Car si la vérité se nourrit «de l'instant» et non de la durée, contrairement au mensonge, c'est peut-être parce qu'on ne peut survivre sans paupières, sans occulter toute la violence du monde ni sa propre vérité, et nous ne ferons qu'effleurer le mystère d'Oyana.
"Chaque vie est inexplicable (...) et l'essentiel résiste au récit", disait Paul Auster dans sa Trilogie new-yorkaise (3), semblant faire écho à Marguerite Yourcenar, et Oyana nous confronte ainsi à la profonde énigme de la vie.
3) Cf l'épigraphe des Bulles de Tom Reisen :
" Every life is inexplicable, I kept telling myself.
No matter how many facts are told, no matter how
may details are given, the essential thing
resists telling. "
Oyana, Eric Plamondon, Quidam, mars 2019, 150 p.
A propos de l'auteur :
https://fr.wikipedia.org/wiki/%C3%89ric_Plamondon
EXTRAITS :
PREMIERE PARTIE
p. 13
8 mai 2018
Pour toi, Xavier,
Je te dois un tas d'explications. Ca risque d'être long. J'essaie depuis plusieurs jours de trouver comment le faire. Quoi qu'il en soit, j'ai décidé de ne pas te demander pardon. Ce que je te demande, c'est d'essayer d'au moins comprendre en dépit des raccourcis inévitables.

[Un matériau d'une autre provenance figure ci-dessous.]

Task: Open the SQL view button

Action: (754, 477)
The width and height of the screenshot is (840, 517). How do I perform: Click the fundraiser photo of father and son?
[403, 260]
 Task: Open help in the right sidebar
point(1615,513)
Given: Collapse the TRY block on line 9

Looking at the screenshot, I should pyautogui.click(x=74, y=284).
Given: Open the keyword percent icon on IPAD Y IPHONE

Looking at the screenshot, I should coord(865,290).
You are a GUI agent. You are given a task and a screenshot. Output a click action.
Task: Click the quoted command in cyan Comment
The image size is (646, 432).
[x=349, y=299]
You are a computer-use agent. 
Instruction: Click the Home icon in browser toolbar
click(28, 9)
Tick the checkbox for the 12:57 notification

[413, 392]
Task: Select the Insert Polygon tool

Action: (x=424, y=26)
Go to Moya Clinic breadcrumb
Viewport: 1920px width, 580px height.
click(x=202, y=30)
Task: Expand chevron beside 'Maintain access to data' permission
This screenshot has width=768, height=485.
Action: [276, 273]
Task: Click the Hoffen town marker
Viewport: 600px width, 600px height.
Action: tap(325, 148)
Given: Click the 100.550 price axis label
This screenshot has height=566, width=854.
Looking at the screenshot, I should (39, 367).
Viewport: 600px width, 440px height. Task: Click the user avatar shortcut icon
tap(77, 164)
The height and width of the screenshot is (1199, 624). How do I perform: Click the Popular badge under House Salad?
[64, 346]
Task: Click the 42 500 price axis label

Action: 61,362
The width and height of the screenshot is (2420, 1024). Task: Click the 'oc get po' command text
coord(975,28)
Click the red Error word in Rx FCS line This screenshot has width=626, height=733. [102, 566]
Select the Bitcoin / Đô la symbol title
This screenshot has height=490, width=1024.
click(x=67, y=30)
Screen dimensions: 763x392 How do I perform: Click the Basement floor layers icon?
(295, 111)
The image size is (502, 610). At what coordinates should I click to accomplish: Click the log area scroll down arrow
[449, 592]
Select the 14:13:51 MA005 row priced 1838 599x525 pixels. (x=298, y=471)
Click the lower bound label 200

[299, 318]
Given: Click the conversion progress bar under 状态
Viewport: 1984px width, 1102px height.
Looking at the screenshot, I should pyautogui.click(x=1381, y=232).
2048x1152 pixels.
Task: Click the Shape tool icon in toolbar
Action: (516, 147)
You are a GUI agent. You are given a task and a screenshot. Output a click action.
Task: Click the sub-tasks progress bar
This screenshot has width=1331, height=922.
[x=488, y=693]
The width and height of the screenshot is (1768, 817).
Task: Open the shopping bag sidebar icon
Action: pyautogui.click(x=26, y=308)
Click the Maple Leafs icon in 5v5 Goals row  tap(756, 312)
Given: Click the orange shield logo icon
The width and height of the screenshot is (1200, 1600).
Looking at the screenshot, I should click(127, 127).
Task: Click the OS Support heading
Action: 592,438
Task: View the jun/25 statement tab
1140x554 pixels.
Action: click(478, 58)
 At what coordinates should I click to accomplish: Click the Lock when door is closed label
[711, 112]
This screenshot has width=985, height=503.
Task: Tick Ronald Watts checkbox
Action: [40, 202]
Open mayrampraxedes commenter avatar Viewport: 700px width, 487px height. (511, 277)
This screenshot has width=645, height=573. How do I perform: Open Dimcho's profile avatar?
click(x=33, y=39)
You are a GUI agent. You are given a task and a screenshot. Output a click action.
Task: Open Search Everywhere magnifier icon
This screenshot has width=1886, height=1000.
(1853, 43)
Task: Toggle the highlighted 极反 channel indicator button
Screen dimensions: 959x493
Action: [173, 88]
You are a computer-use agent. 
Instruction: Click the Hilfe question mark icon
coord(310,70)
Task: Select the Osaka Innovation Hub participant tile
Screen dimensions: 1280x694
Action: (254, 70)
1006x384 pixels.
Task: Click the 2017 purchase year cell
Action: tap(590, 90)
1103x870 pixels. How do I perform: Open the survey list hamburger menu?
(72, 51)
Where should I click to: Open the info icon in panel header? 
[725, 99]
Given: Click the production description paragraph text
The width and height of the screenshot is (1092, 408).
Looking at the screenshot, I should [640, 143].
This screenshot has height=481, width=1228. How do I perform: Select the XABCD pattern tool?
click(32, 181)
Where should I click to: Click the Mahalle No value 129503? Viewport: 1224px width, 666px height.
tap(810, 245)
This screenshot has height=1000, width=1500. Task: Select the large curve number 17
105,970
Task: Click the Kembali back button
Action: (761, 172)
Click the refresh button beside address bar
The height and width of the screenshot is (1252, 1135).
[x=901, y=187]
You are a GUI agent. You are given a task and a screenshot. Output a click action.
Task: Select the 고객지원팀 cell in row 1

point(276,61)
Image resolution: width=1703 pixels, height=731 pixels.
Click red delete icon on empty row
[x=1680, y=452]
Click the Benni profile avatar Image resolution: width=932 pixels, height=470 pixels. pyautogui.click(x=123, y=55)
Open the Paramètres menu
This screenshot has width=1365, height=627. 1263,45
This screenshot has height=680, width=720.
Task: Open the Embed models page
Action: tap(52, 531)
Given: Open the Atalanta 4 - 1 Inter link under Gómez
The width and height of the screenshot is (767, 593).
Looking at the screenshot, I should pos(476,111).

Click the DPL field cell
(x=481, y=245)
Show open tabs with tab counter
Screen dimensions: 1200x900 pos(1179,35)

Je pourrais te demander de me faire confiance, mais tu le fais déjà depuis vingt ans. Et comment te demander cela alors que je me prépare à t'expliquer que tant de choses étaient fausses ?
Pour que tu comprennes dans quel état d'esprit je me trouve, je n'ai pas jeté mes premiers brouillons. Je veux que tu saches mes tâtonnements, que tu saisisses par ces débuts avortés ce que cela me coûte.